Items listed in a dataset:
◆ ◆ ◆

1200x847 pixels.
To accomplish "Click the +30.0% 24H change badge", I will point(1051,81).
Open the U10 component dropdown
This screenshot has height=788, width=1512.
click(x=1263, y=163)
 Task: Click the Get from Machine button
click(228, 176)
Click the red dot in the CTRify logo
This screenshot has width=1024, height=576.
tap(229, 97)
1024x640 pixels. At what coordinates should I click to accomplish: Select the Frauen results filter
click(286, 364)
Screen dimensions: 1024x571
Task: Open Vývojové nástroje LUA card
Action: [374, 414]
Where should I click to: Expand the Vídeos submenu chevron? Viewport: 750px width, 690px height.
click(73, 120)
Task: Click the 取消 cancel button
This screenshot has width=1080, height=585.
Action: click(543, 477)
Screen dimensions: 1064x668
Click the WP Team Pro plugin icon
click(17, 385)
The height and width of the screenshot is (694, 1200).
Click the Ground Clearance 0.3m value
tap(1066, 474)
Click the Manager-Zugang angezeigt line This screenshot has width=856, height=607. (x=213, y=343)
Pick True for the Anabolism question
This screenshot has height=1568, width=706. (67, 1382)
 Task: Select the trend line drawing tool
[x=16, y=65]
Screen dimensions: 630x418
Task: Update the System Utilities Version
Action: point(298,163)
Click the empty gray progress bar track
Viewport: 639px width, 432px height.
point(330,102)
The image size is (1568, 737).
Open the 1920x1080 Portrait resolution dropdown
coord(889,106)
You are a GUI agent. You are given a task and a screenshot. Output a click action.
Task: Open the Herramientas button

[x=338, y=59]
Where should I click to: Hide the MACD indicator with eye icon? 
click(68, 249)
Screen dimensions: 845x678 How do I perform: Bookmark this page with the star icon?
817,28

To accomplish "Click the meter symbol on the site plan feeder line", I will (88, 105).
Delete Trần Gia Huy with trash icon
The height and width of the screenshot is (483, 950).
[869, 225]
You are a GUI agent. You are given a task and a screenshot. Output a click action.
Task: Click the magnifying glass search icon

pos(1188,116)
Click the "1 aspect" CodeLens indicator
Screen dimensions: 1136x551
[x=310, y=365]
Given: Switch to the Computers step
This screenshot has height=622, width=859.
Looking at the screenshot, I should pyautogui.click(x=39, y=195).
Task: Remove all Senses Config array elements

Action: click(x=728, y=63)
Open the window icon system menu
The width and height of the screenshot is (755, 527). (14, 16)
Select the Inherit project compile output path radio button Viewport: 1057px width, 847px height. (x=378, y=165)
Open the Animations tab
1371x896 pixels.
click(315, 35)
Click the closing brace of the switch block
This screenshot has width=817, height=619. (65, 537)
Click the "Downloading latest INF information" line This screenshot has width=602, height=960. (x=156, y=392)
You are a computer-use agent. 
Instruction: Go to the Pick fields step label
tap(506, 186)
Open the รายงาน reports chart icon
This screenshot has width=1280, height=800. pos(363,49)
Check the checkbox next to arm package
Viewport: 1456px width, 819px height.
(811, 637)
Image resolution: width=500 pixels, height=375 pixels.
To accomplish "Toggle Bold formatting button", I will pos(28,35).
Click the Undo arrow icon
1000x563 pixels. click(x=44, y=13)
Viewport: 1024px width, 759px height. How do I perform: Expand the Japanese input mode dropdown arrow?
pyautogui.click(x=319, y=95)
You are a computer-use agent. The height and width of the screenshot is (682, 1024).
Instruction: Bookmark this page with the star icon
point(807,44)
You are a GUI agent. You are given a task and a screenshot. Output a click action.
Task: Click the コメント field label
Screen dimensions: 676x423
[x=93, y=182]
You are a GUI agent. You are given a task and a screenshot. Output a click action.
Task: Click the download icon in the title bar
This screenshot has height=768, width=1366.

◆ ◆ ◆

Activity. Return exactly what appears above, from the first line of the entries to the line with "Click the red dot in the CTRify logo", inclusive.

Written answer.
1200x847 pixels.
To accomplish "Click the +30.0% 24H change badge", I will point(1051,81).
Open the U10 component dropdown
This screenshot has height=788, width=1512.
click(x=1263, y=163)
 Task: Click the Get from Machine button
click(228, 176)
Click the red dot in the CTRify logo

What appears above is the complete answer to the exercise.